* **GIVEN REQUEST**
Reproduce the data below line for line, without changing anything.

— start GIVEN ENTRIES —

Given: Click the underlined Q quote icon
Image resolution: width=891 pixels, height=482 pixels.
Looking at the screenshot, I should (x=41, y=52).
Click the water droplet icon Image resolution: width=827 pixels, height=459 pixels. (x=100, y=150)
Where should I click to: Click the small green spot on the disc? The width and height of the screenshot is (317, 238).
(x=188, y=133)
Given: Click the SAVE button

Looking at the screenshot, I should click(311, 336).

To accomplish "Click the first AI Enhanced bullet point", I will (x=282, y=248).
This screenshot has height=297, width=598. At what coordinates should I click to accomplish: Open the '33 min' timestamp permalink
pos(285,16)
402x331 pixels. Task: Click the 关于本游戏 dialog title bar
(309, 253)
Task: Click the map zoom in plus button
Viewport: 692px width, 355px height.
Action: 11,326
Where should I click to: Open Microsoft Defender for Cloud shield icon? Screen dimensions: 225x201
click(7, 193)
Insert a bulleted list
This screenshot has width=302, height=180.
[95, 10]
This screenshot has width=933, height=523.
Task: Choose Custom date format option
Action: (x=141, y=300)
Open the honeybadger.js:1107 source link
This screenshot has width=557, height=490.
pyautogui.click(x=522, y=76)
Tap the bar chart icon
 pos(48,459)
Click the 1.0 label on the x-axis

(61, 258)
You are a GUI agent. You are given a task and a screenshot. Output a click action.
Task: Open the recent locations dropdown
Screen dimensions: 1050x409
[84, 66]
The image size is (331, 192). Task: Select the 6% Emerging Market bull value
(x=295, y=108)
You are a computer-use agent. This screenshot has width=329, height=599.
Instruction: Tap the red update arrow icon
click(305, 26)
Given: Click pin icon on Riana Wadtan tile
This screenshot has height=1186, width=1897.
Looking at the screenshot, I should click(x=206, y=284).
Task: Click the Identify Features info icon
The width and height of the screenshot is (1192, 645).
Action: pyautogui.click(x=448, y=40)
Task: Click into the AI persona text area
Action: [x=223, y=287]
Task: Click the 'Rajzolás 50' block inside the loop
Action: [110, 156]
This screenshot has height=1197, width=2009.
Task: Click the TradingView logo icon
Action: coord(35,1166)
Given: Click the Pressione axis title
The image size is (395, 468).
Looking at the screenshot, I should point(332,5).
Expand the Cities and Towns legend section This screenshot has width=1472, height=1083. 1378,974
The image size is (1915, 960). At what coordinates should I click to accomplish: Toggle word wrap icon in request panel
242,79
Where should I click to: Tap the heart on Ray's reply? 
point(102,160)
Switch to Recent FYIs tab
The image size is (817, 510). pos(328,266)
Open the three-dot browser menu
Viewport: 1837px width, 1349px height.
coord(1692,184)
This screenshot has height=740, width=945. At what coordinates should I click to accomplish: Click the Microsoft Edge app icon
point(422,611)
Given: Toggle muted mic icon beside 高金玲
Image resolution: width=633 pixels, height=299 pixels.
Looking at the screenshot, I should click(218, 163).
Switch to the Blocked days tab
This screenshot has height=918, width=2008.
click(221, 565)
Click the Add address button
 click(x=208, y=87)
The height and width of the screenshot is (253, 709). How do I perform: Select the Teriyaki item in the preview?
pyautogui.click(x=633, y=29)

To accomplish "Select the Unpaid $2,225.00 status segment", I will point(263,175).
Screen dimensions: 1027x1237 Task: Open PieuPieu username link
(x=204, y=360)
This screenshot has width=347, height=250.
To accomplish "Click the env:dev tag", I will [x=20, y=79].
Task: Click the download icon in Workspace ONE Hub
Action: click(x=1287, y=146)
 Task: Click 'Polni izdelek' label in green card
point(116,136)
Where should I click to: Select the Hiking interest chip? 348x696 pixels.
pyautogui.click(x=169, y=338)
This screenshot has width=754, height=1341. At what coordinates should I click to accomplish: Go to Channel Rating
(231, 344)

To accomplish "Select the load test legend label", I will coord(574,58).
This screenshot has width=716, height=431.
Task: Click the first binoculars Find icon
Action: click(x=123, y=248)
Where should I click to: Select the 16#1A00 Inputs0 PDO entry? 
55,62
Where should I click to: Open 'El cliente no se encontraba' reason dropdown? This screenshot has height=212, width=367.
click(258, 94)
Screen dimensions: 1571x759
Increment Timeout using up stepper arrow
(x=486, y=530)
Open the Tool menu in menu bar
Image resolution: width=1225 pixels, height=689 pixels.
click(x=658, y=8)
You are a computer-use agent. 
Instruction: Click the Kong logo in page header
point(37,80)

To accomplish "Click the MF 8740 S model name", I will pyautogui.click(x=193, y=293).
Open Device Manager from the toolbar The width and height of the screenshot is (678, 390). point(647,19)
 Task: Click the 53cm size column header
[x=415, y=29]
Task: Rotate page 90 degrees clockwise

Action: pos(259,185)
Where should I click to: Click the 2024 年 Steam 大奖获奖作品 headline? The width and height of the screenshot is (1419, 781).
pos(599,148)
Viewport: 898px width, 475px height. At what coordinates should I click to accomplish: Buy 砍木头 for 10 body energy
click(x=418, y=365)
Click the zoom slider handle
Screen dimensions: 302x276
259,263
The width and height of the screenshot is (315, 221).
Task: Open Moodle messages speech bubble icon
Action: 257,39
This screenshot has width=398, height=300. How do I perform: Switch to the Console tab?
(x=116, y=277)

— end GIVEN ENTRIES —

* **THE OUTPUT**
Given: Click the underlined Q quote icon
Image resolution: width=891 pixels, height=482 pixels.
Looking at the screenshot, I should (x=41, y=52).
Click the water droplet icon Image resolution: width=827 pixels, height=459 pixels. (x=100, y=150)
Where should I click to: Click the small green spot on the disc? The width and height of the screenshot is (317, 238).
(x=188, y=133)
Given: Click the SAVE button

Looking at the screenshot, I should click(311, 336).

To accomplish "Click the first AI Enhanced bullet point", I will (x=282, y=248).
This screenshot has height=297, width=598. At what coordinates should I click to accomplish: Open the '33 min' timestamp permalink
pos(285,16)
402x331 pixels. Task: Click the 关于本游戏 dialog title bar
(309, 253)
Task: Click the map zoom in plus button
Viewport: 692px width, 355px height.
Action: 11,326
Where should I click to: Open Microsoft Defender for Cloud shield icon? Screen dimensions: 225x201
click(7, 193)
Insert a bulleted list
This screenshot has width=302, height=180.
[95, 10]
This screenshot has width=933, height=523.
Task: Choose Custom date format option
Action: (x=141, y=300)
Open the honeybadger.js:1107 source link
This screenshot has width=557, height=490.
pyautogui.click(x=522, y=76)
Tap the bar chart icon
 pos(48,459)
Click the 1.0 label on the x-axis

(61, 258)
You are a GUI agent. You are given a task and a screenshot. Output a click action.
Task: Open the recent locations dropdown
Screen dimensions: 1050x409
[84, 66]
The image size is (331, 192). Task: Select the 6% Emerging Market bull value
(x=295, y=108)
You are a computer-use agent. This screenshot has width=329, height=599.
Instruction: Tap the red update arrow icon
click(305, 26)
Given: Click pin icon on Riana Wadtan tile
This screenshot has height=1186, width=1897.
Looking at the screenshot, I should click(x=206, y=284).
Task: Click the Identify Features info icon
The width and height of the screenshot is (1192, 645).
Action: pyautogui.click(x=448, y=40)
Task: Click into the AI persona text area
Action: [x=223, y=287]
Task: Click the 'Rajzolás 50' block inside the loop
Action: [110, 156]
This screenshot has height=1197, width=2009.
Task: Click the TradingView logo icon
Action: coord(35,1166)
Given: Click the Pressione axis title
The image size is (395, 468).
Looking at the screenshot, I should point(332,5).
Expand the Cities and Towns legend section This screenshot has width=1472, height=1083. 1378,974
The image size is (1915, 960). At what coordinates should I click to accomplish: Toggle word wrap icon in request panel
242,79
Where should I click to: Tap the heart on Ray's reply? 
point(102,160)
Switch to Recent FYIs tab
The image size is (817, 510). pos(328,266)
Open the three-dot browser menu
Viewport: 1837px width, 1349px height.
coord(1692,184)
This screenshot has height=740, width=945. At what coordinates should I click to accomplish: Click the Microsoft Edge app icon
point(422,611)
Given: Toggle muted mic icon beside 高金玲
Image resolution: width=633 pixels, height=299 pixels.
Looking at the screenshot, I should click(218, 163).
Switch to the Blocked days tab
This screenshot has height=918, width=2008.
click(221, 565)
Click the Add address button
 click(x=208, y=87)
The height and width of the screenshot is (253, 709). How do I perform: Select the Teriyaki item in the preview?
pyautogui.click(x=633, y=29)

To accomplish "Select the Unpaid $2,225.00 status segment", I will point(263,175).
Screen dimensions: 1027x1237 Task: Open PieuPieu username link
(x=204, y=360)
This screenshot has width=347, height=250.
To accomplish "Click the env:dev tag", I will [x=20, y=79].
Task: Click the download icon in Workspace ONE Hub
Action: click(x=1287, y=146)
 Task: Click 'Polni izdelek' label in green card
point(116,136)
Where should I click to: Select the Hiking interest chip? 348x696 pixels.
pyautogui.click(x=169, y=338)
This screenshot has width=754, height=1341. At what coordinates should I click to accomplish: Go to Channel Rating
(231, 344)

To accomplish "Select the load test legend label", I will coord(574,58).
This screenshot has width=716, height=431.
Task: Click the first binoculars Find icon
Action: click(x=123, y=248)
Where should I click to: Select the 16#1A00 Inputs0 PDO entry? 
55,62
Where should I click to: Open 'El cliente no se encontraba' reason dropdown? This screenshot has height=212, width=367.
click(258, 94)
Screen dimensions: 1571x759
Increment Timeout using up stepper arrow
(x=486, y=530)
Open the Tool menu in menu bar
Image resolution: width=1225 pixels, height=689 pixels.
click(x=658, y=8)
You are a computer-use agent. 
Instruction: Click the Kong logo in page header
point(37,80)

To accomplish "Click the MF 8740 S model name", I will pyautogui.click(x=193, y=293).
Open Device Manager from the toolbar The width and height of the screenshot is (678, 390). point(647,19)
 Task: Click the 53cm size column header
[x=415, y=29]
Task: Rotate page 90 degrees clockwise

Action: pos(259,185)
Where should I click to: Click the 2024 年 Steam 大奖获奖作品 headline? The width and height of the screenshot is (1419, 781).
pos(599,148)
Viewport: 898px width, 475px height. At what coordinates should I click to accomplish: Buy 砍木头 for 10 body energy
click(x=418, y=365)
Click the zoom slider handle
Screen dimensions: 302x276
259,263
The width and height of the screenshot is (315, 221).
Task: Open Moodle messages speech bubble icon
Action: 257,39
This screenshot has width=398, height=300. How do I perform: Switch to the Console tab?
(x=116, y=277)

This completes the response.